Open vgoklani opened 2 years ago

vgoklani commented 2 years ago

Hey there,

Thanks for releasing this library! I was reviewing your lm.py file, and in particular, I was unclear why you were constructing one-hot vectors and multiplying by the embedding matrix, as opposed to simply applying the embedding directly.

See here:

https://github.com/jalammar/ecco/blob/main/src/ecco/lm.py#L118

my approach:

import torch
from transformers import pipeline

text = "We are very happy to show you the 🤗 Transformers library."

classifier = pipeline('sentiment-analysis', model="distilbert-base-uncased-finetuned-sst-2-english")
model = classifier.model
tokenizer = classifier.tokenizer

encoding = tokenizer.encode_plus(
    text,
    return_tensors="pt",
    add_special_tokens=True,
    return_attention_mask=True,
)

inputs_embeds = model.base_model.embeddings(encoding['input_ids'])

assert inputs_embeds.is_leaf is False
inputs_embeds.retain_grad()

logits = model(inputs_embeds=inputs_embeds, attention_mask=encoding['attention_mask']).logits.squeeze(dim=0)
score = logits[logits.argmax()]
score.backward(gradient=None, retain_graph=True)

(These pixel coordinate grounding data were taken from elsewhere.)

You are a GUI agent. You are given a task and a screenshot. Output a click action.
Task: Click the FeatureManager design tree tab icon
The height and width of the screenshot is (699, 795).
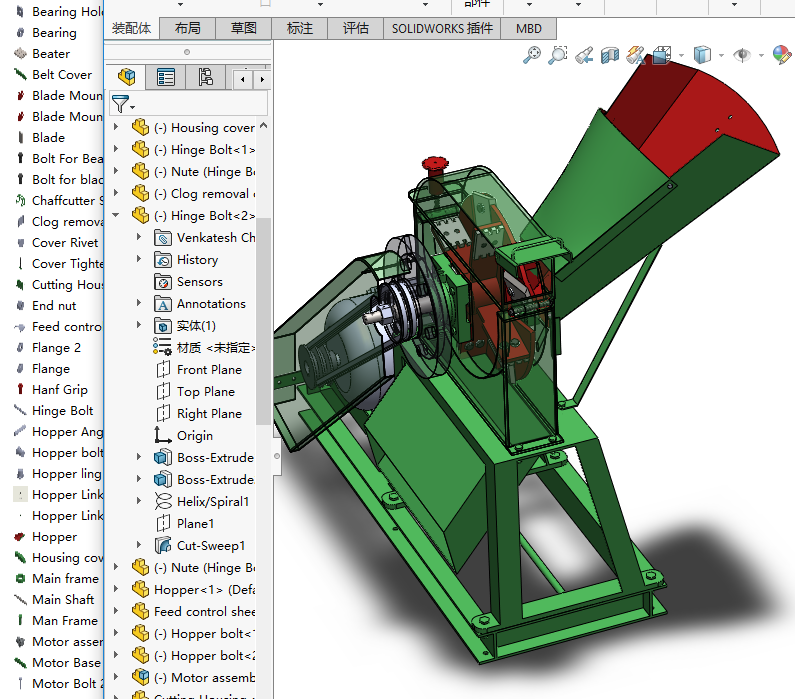click(x=126, y=77)
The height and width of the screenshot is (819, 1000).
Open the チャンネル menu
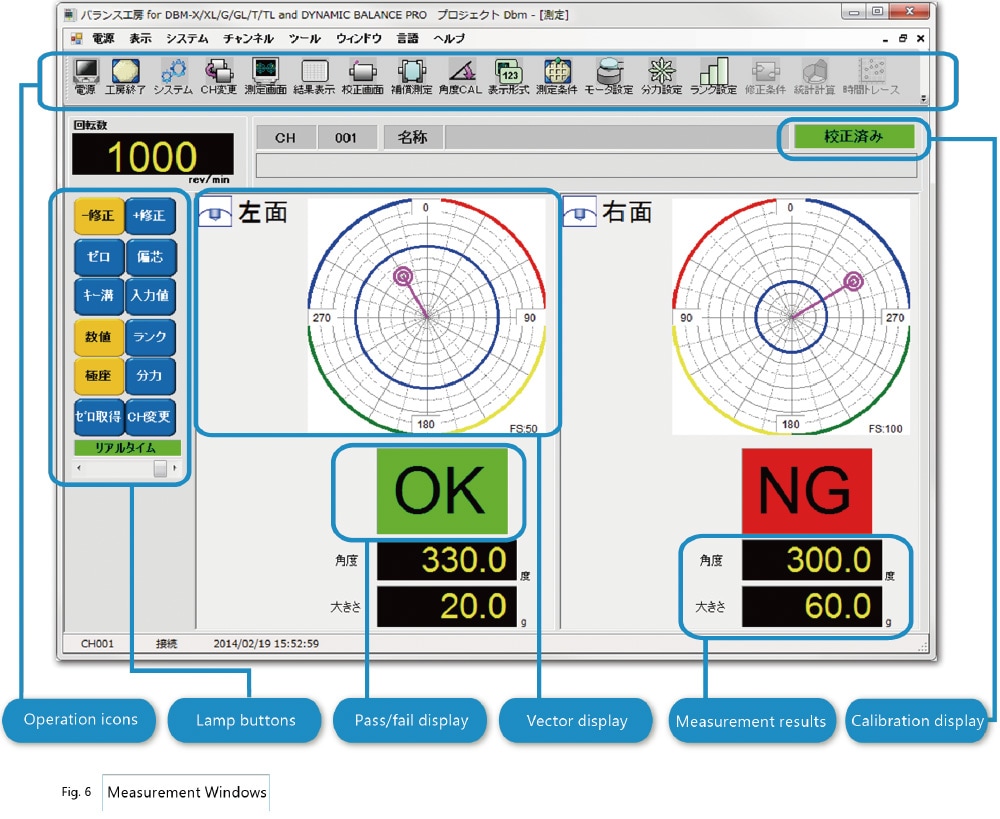tap(247, 40)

inputs_embeds__grad = (inputs_embeds.grad * inputs_embeds)[:, 1:-1, :]  # remove CLS and SEP tokens

feature_importance = torch.norm(inputs_embeds__grad, dim=2)
feature_importance_normalized = (feature_importance / torch.sum(feature_importance)).squeeze(dim=0)

attributions = [{tokenizer.convert_ids_to_tokens(input_id.item()): feature_importance_normalized[index].item()} for index, input_id in enumerate(encoding['input_ids'].squeeze(dim=0)[1:-1])]
  1. note how the inputs_embeds are calculated directly.
  2. Also note the scores computed by the logits using your approach don't match mine (or the pipeline).
# my approach
inputs_embeds = model.base_model.embeddings(encoding['input_ids'])

# your approach:
embedding_dim = model.base_model.embeddings.word_embeddings.embedding_dim
num_embeddings = model.base_model.embeddings.word_embeddings.num_embeddings

input_ids__one_hot = torch.nn.functional.one_hot(encoding["input_ids"], num_classes=num_embeddings).float()
input_ids__one_hot.requires_grad_(True)

assert input_ids__one_hot.requires_grad
assert input_ids__one_hot.is_leaf # leaf node!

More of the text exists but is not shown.